**Task to complete:** As soon as the line containing "Task: Open the Price Range select field" appears in the material below, start returning lines exactly, and end with the line containing "Viewport: 751px width, 481px height.".

**Data section:**
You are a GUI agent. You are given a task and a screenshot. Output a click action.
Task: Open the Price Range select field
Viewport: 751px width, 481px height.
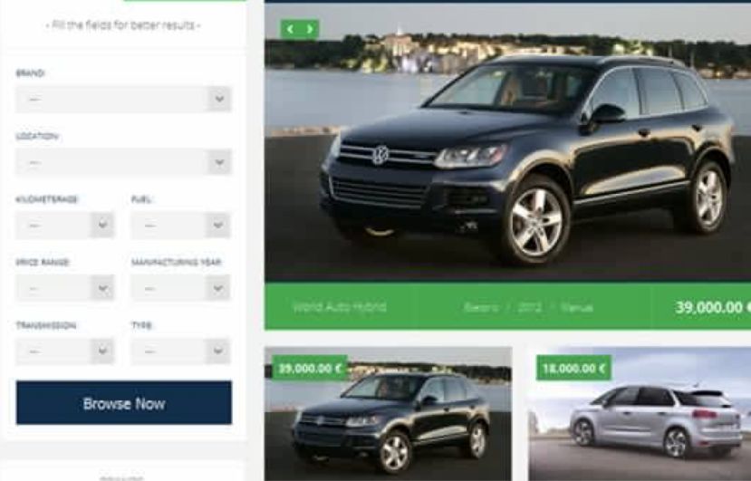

--

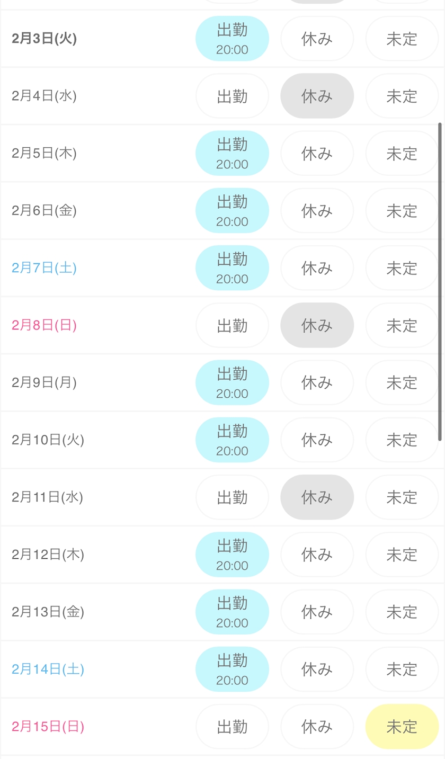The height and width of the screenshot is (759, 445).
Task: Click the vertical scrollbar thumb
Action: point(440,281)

**Answer space:**
Task: Open the Price Range select field
Viewport: 751px width, 481px height.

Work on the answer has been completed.